Workers during parfor-loop shutting down/going to sleep

Question

christof on 29 Sep 2017

0
Link

Direct link to this question

https://uk.mathworks.com/matlabcentral/answers/358995-workers-during-parfor-loop-shutting-down-going-to-sleep

Commented: christof on 4 Oct 2017

Dear Matlab-community,

I have an issue with parfor-loops which slowly but steadily drives me crazy. I am currently using the parallel-processing-toolbox for some downscaling experiments of geospatial data. Within the loop, I am loading time-series from two 3D-NetCDF-Files (each time-series represents one single pixel), do some calculations with the data and write the output to another NetCDF-File. The 3D-arrays have the dimensions 697x381x1462 (longitude x latitude x time). In total, I want to process around 150 000 pixels.

When I start to run the code, the parfor-loop runs perfectly. Even the first 50 000 pixels are done within several hours. However, after that, the workers (one after another) go to some sleep-mode until the whole parlor-loop does not iterate any more. When I do a restart (i.e. I keep the already processed pixels and continue with the first "unprocessed" pixel), the code again runs through the first pixels (around 1000), after which the workers are again shutting down or going to sleep.

The duration of each iteration does not change (please look at the attached figure). This holds also true for the I/O-processes (i.e. the reading and writing of the data). Please note that I do not put any data in the memory (i.e. there is no variable which gets bigger and bigger!). All processes within the loop are completely independent from other iterations (i.e. I simply pass a pixel-ID which is then processed).

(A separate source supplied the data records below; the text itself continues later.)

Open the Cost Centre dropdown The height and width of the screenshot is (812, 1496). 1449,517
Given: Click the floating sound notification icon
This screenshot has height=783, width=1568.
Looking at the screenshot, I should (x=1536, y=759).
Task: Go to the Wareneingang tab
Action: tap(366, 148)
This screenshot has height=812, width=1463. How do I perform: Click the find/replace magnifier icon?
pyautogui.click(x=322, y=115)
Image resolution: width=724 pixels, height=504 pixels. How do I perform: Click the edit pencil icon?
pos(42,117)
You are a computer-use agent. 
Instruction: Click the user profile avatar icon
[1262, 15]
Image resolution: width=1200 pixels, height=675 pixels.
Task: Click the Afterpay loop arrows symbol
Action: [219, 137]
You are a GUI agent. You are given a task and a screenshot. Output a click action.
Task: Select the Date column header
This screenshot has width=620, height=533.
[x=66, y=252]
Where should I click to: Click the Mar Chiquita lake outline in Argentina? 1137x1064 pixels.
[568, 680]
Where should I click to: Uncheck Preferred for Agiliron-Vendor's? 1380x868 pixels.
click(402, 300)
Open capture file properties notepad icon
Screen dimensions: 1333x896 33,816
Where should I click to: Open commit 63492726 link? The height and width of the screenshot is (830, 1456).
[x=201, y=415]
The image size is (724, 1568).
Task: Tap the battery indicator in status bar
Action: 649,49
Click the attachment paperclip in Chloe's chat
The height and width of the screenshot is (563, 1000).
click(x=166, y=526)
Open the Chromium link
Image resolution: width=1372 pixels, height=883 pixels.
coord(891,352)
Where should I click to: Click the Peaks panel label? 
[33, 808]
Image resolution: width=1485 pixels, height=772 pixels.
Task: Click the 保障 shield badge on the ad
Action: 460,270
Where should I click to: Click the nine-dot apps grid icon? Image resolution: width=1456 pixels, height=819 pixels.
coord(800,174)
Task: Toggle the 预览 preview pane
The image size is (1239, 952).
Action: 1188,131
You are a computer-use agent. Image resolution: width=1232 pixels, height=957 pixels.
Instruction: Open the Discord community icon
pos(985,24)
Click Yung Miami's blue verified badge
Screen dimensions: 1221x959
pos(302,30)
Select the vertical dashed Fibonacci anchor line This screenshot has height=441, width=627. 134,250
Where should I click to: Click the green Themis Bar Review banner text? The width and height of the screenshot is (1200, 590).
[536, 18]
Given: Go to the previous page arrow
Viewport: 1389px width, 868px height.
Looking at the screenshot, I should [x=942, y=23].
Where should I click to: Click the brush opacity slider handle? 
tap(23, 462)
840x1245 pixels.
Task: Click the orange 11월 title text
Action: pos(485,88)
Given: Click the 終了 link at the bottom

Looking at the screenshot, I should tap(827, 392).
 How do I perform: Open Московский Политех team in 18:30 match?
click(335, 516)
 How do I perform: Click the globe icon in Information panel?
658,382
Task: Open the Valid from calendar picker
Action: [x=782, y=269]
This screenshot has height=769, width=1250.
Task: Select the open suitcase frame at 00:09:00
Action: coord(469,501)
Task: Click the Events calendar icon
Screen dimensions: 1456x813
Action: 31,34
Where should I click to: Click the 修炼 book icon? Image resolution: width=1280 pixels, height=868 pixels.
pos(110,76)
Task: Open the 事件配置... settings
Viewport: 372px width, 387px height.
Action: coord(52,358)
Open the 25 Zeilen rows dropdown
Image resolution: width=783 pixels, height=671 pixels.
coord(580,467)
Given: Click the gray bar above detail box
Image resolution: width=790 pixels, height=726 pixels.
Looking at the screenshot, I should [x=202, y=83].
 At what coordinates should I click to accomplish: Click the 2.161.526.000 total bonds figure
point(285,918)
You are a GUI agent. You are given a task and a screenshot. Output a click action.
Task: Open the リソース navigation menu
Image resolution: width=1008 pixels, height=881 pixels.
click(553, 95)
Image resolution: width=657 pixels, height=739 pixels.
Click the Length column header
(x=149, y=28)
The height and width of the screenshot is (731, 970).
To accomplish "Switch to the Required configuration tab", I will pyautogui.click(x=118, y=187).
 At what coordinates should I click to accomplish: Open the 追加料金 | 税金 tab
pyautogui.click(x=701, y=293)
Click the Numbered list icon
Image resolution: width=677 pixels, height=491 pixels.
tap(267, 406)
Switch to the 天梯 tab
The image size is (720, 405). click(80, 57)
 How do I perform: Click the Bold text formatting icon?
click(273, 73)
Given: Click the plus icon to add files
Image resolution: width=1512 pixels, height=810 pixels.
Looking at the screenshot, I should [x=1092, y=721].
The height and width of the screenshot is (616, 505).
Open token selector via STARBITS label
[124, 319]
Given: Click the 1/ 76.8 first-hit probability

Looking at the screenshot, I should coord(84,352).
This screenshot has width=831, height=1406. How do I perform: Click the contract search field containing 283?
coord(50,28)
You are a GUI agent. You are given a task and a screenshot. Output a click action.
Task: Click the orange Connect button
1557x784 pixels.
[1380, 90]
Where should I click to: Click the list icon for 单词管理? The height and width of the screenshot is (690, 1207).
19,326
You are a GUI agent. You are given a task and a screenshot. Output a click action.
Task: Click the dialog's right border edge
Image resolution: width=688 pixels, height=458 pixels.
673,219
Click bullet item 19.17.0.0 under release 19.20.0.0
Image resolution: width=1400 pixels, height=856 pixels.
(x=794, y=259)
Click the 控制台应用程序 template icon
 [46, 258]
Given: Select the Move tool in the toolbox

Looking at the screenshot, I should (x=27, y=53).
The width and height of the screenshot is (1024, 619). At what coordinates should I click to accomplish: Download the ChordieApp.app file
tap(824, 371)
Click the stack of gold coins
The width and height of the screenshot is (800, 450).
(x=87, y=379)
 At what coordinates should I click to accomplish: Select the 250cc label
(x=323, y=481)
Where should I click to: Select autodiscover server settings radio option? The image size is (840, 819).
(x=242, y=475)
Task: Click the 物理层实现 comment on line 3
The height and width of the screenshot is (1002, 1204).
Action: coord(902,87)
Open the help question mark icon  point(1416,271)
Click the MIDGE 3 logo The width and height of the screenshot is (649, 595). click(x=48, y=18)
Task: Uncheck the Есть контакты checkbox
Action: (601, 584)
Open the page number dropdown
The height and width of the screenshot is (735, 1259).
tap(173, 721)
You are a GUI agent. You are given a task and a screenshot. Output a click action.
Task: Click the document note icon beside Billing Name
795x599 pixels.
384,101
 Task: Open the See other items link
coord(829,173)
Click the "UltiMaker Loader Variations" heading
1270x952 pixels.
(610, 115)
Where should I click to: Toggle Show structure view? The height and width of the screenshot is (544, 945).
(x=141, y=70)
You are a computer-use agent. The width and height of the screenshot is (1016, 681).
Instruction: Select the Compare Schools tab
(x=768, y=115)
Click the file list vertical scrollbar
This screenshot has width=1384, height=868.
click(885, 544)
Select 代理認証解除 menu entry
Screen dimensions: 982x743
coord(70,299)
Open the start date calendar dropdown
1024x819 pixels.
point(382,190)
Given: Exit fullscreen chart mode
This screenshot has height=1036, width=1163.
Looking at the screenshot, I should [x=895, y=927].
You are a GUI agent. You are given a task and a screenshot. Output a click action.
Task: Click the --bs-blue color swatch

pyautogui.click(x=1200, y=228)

Even after countless tries, I can not manage to run through the whole dataset, which is absolutely annoying...

The code within the parfor-loop is added below. I would appreciate any help and I am really looking forward to any comments.

Best regards and many thanks in advance, Christof

The image shows 30 of the workers (the different colors and symbols), the duration of each iteration (y-axis) and the actual time (x-axis). Obviously, the workers 1 - 11 seem to stop iterating after less than 8 minutes.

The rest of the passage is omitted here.